Stored items:

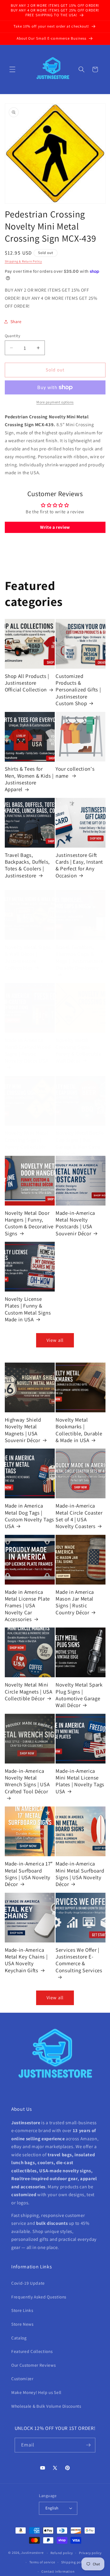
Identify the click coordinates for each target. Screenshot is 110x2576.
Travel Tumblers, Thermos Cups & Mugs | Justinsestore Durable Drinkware (79, 957)
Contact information (58, 2571)
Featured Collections (31, 2351)
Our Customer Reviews (33, 2365)
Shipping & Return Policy (23, 261)
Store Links (22, 2310)
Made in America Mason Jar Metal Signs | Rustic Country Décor (75, 1602)
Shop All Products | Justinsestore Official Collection (27, 683)
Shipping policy (74, 2562)
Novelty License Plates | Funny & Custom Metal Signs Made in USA (28, 1309)
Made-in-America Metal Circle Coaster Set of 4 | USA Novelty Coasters (79, 1515)
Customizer (22, 2378)
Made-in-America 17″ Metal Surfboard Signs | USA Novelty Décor (29, 1873)
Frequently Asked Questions (38, 2297)
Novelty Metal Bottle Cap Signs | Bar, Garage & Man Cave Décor (80, 1143)
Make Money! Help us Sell (36, 2392)
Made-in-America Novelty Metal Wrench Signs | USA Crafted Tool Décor (27, 1781)
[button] (12, 69)
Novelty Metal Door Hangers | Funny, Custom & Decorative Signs (29, 1223)
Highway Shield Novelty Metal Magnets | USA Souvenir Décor (23, 1430)
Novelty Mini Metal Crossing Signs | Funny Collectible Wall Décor (27, 1143)
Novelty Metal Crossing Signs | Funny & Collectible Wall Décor (79, 1050)
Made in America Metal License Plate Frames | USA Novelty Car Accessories (27, 1605)
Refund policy (61, 2553)
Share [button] (16, 321)
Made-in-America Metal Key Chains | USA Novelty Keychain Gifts (26, 1960)
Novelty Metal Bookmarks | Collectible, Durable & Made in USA (79, 1430)
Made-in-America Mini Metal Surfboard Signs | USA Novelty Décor (80, 1873)
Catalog (19, 2338)
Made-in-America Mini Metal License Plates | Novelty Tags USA (80, 1781)
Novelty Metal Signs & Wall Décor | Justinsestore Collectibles (28, 957)
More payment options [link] (55, 402)
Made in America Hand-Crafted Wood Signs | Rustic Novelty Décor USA (28, 1050)
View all (55, 1340)
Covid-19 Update (28, 2283)
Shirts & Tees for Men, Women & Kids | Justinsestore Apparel (29, 779)
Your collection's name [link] (75, 772)
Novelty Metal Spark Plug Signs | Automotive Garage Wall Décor (79, 1694)
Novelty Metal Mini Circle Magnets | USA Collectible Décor (28, 1691)
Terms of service (42, 2562)
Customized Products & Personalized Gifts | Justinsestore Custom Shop (78, 690)
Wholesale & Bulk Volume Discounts (46, 2406)
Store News (22, 2324)
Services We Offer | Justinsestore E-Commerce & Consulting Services (79, 1960)
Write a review (55, 527)
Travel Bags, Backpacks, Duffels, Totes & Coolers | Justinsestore (27, 865)
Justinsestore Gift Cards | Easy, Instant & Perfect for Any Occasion (79, 865)
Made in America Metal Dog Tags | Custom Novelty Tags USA (29, 1515)
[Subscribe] (88, 2445)
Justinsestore (32, 2553)
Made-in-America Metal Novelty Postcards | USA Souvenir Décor (75, 1223)
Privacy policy (90, 2553)
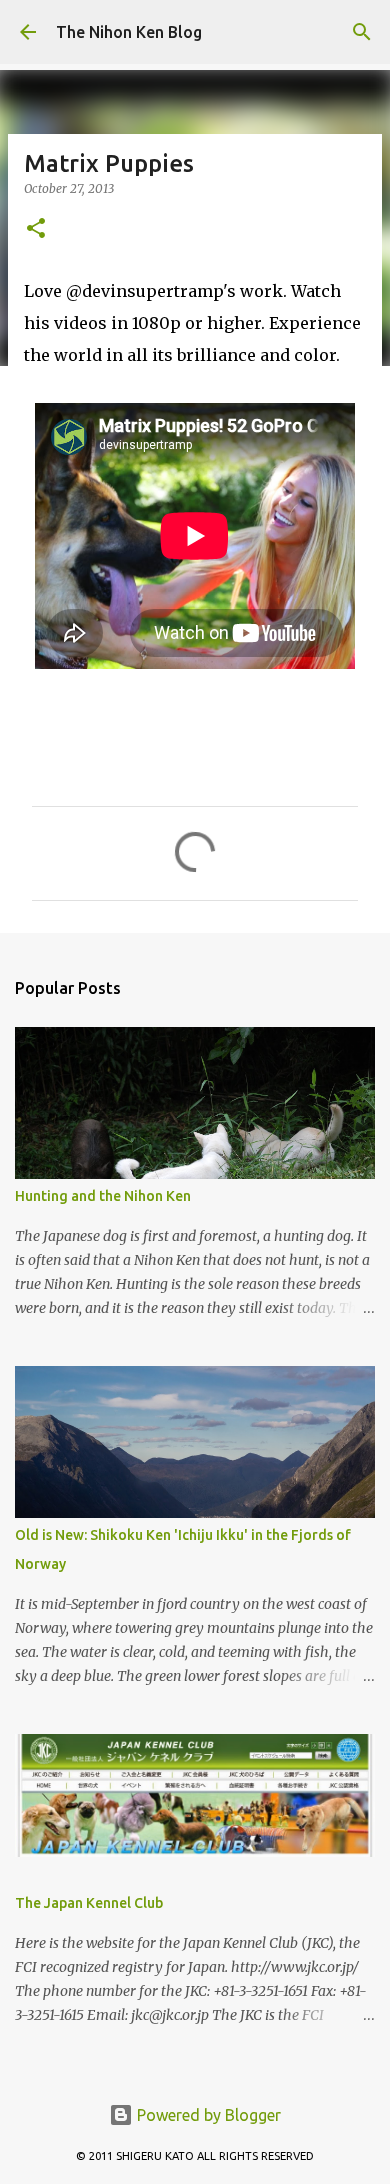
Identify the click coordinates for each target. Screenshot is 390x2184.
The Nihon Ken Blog (129, 32)
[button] (36, 229)
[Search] (362, 32)
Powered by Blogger (207, 2115)
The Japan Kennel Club (89, 1903)
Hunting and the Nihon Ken (103, 1196)
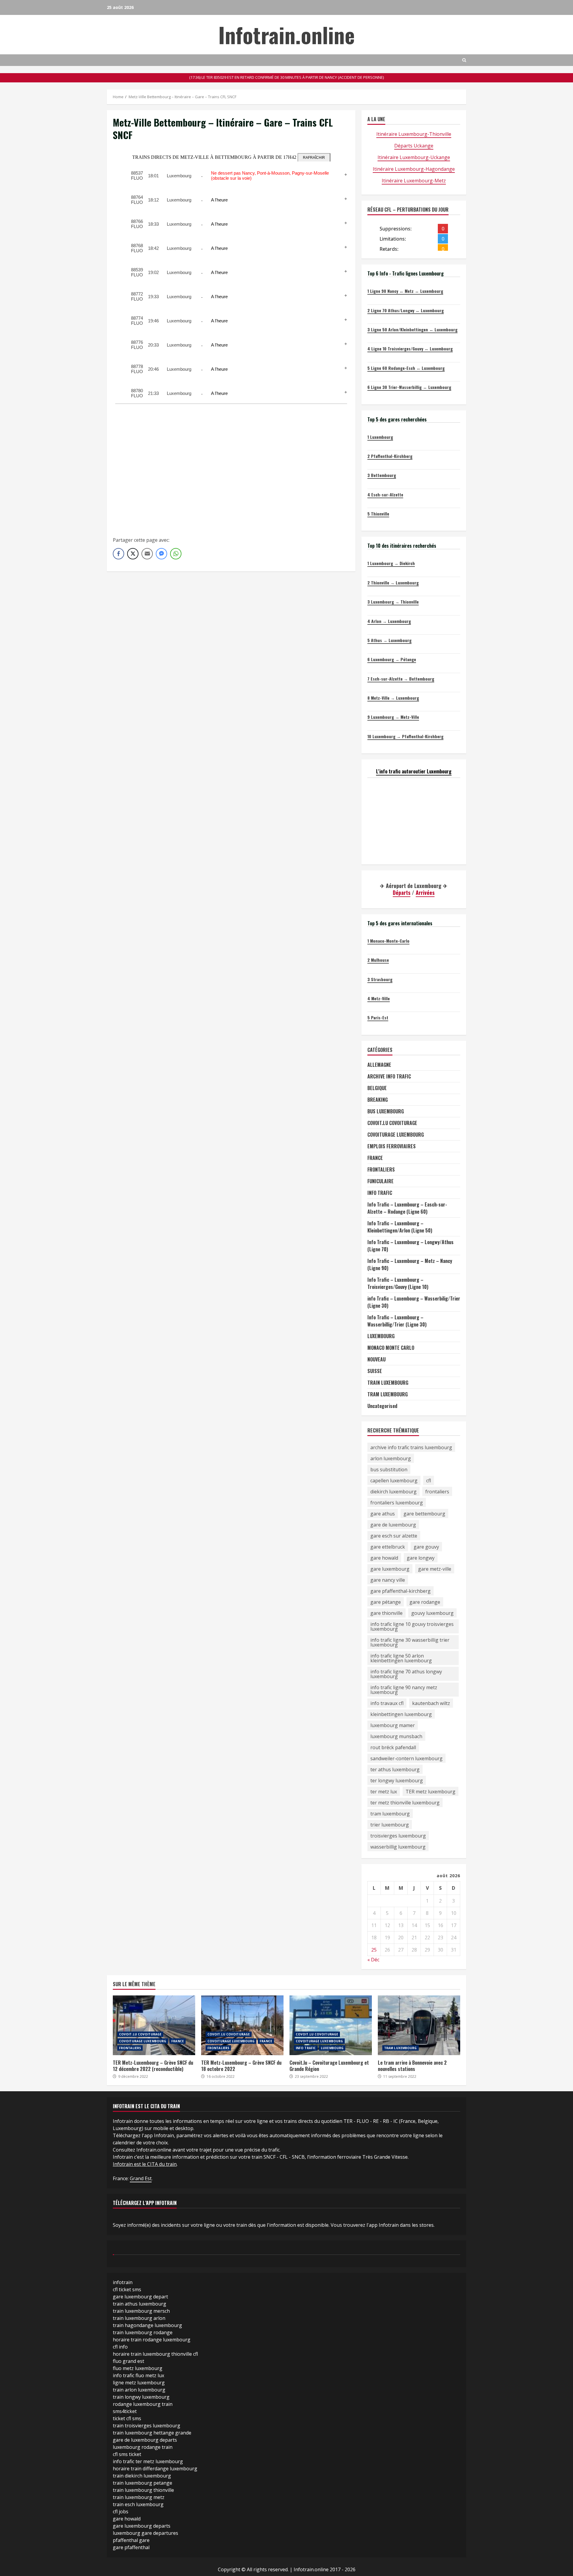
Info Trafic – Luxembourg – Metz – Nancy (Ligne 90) (409, 1264)
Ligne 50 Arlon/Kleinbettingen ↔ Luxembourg (412, 329)
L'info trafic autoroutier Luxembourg (414, 771)
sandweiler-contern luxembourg (406, 1758)
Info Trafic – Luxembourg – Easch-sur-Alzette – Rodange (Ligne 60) (407, 1208)
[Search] (464, 60)
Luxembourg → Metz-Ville (393, 717)
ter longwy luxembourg (396, 1780)
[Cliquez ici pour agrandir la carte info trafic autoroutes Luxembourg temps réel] (413, 821)
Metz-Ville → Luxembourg (393, 698)
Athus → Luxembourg (389, 640)
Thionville (378, 513)
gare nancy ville (387, 1580)
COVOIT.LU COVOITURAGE (392, 1123)
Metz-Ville (378, 998)
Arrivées (425, 892)
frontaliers (437, 1491)
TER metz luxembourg (430, 1791)
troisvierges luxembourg (398, 1835)
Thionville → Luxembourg (393, 582)
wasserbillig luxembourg (398, 1846)
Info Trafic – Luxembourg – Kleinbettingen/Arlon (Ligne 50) (399, 1227)
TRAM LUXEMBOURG (387, 1394)
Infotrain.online (286, 34)
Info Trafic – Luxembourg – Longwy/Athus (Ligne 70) (410, 1245)
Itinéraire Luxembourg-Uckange (414, 157)
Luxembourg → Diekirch (391, 563)
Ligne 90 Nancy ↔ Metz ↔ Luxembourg (405, 291)
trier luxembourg (389, 1824)
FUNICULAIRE (380, 1181)
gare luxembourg (389, 1569)
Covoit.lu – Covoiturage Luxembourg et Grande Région (330, 2025)
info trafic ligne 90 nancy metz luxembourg (403, 1689)
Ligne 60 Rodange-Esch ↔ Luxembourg (406, 368)
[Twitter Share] (132, 553)
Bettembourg (381, 475)
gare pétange (385, 1602)
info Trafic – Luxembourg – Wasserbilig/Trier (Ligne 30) (413, 1302)
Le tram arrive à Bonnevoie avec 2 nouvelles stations (419, 2025)
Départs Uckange (413, 145)
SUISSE (374, 1371)
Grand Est (141, 2178)
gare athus (382, 1513)
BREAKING (377, 1099)
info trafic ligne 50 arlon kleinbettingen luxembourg (401, 1658)
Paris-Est (377, 1017)
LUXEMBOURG (381, 1336)
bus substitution (388, 1469)
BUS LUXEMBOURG (385, 1111)
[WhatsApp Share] (175, 553)
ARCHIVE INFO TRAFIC (389, 1076)
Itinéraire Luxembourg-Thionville (413, 134)
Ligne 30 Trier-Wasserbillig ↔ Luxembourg (409, 387)
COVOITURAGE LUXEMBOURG (395, 1134)
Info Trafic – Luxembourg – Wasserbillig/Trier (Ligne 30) (396, 1321)
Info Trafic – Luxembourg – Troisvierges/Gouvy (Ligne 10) (397, 1283)
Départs (401, 892)
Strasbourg (379, 979)
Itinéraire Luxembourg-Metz (414, 180)
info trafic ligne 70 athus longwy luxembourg (406, 1674)
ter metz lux (383, 1791)
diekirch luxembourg (393, 1491)
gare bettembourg (424, 1513)
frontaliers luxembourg (396, 1502)
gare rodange (424, 1602)
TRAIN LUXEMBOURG (387, 1382)
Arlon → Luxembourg (389, 621)
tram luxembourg (390, 1813)
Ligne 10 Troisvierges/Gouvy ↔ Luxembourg (410, 348)
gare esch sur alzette (393, 1535)
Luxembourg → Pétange (391, 659)
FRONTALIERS (381, 1169)
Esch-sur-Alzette (385, 494)
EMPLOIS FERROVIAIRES (391, 1146)
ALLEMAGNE (379, 1064)
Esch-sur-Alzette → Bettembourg (400, 678)
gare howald (384, 1558)
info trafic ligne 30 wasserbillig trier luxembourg (409, 1642)
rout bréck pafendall (393, 1747)
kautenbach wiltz (431, 1703)
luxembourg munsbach (396, 1736)
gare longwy (421, 1558)
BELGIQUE (377, 1088)
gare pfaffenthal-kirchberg (400, 1591)
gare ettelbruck (387, 1547)
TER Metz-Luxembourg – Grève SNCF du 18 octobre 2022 (242, 2025)
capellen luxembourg (394, 1480)
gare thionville (386, 1613)
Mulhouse (378, 960)
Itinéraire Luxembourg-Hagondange (414, 169)
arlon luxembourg (390, 1458)
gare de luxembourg (393, 1524)
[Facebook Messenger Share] (161, 553)
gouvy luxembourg (432, 1613)
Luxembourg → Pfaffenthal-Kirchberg (405, 736)
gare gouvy (426, 1547)
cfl (428, 1480)
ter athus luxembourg (395, 1769)
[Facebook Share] (118, 553)
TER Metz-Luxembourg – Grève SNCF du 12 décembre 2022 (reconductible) (154, 2025)
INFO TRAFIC (379, 1192)
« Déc (373, 1959)
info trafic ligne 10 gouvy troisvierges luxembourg (412, 1626)
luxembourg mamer (392, 1725)
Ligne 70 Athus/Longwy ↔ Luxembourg (405, 310)
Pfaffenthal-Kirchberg (389, 456)
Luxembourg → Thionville (393, 601)
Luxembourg (380, 437)
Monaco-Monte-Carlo (388, 941)
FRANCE (375, 1157)
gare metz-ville (434, 1569)
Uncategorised (382, 1405)
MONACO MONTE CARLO (390, 1347)
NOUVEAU (376, 1359)
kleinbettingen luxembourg (401, 1714)
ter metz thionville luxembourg (405, 1802)
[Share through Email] (147, 553)
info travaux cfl (386, 1703)
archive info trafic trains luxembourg (411, 1447)
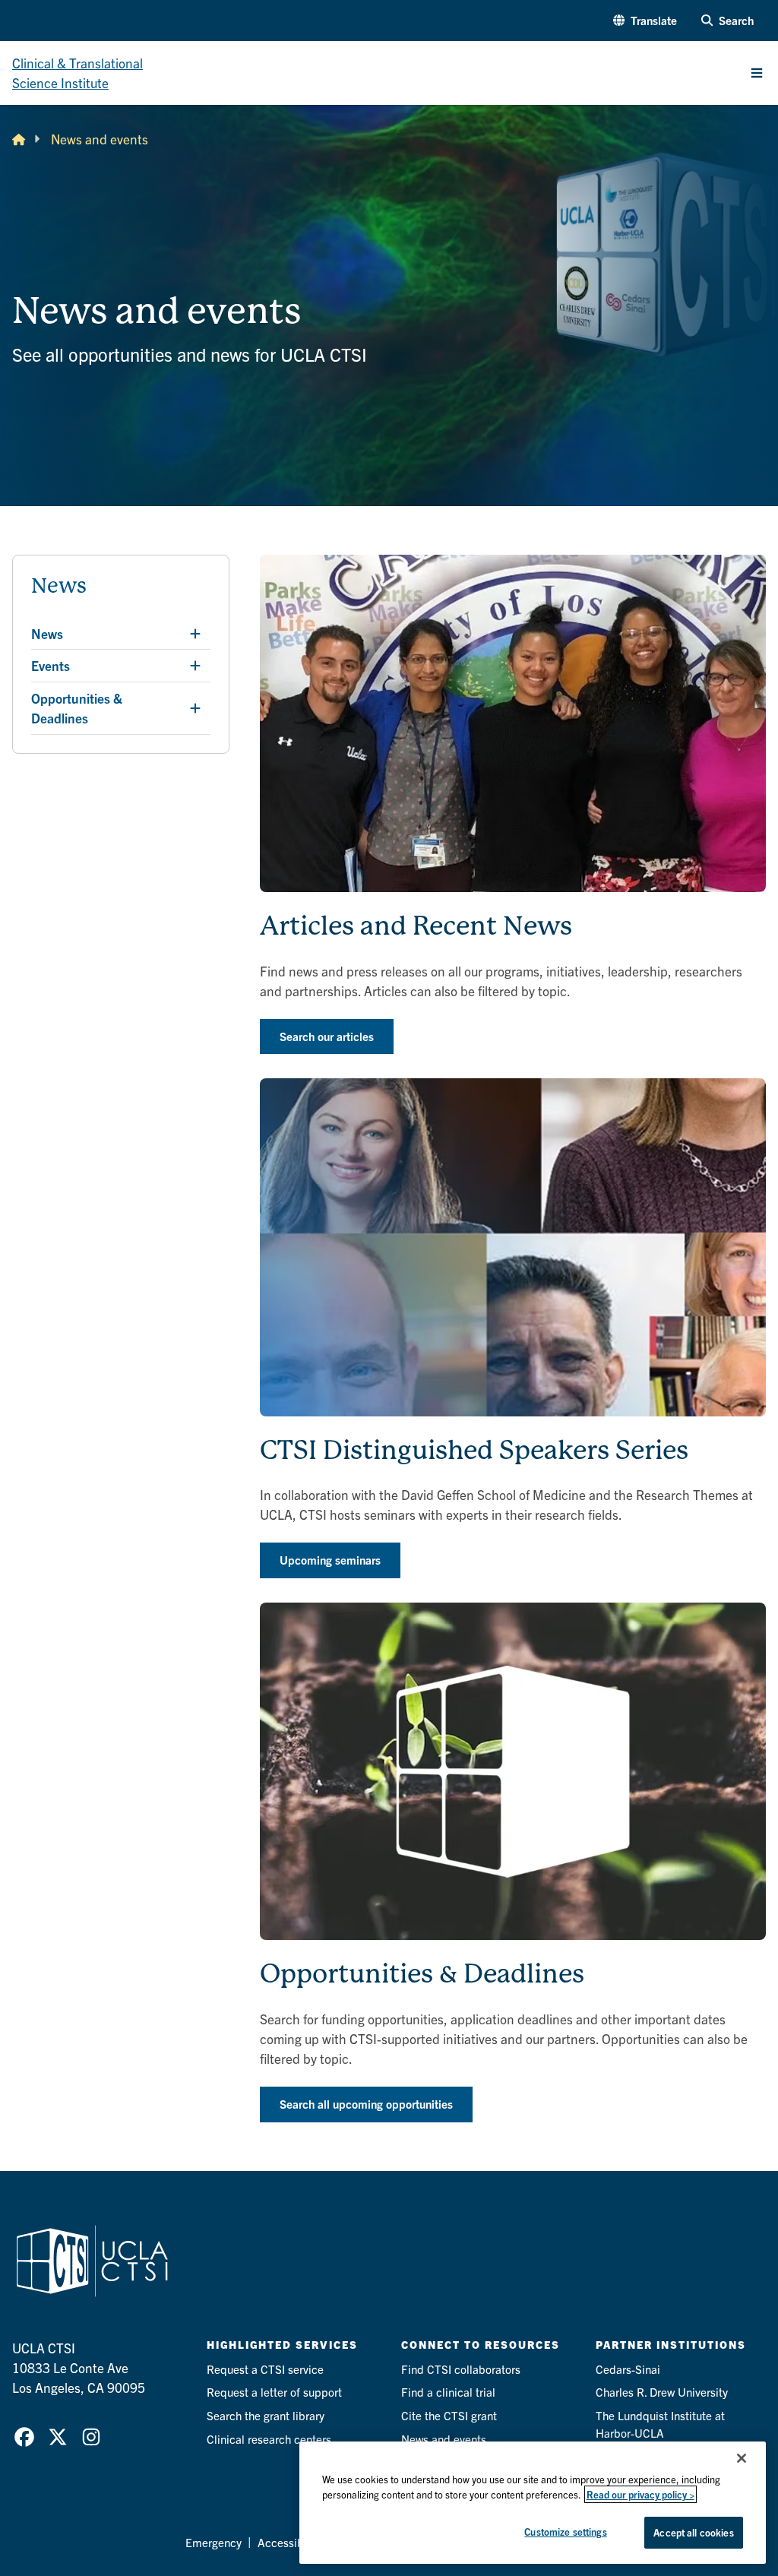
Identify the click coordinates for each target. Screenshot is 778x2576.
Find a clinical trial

▶ **Prompt**:
All lines that contain the word "target" must be copied from the records above.

▶ **Exercise answer**:
Identify the click coordinates for each target. Screenshot is 110x2576.
Identify the click coordinates for each target. Screenshot is 390x2184.
Identify the click coordinates for each target. Screenshot is 778x2576.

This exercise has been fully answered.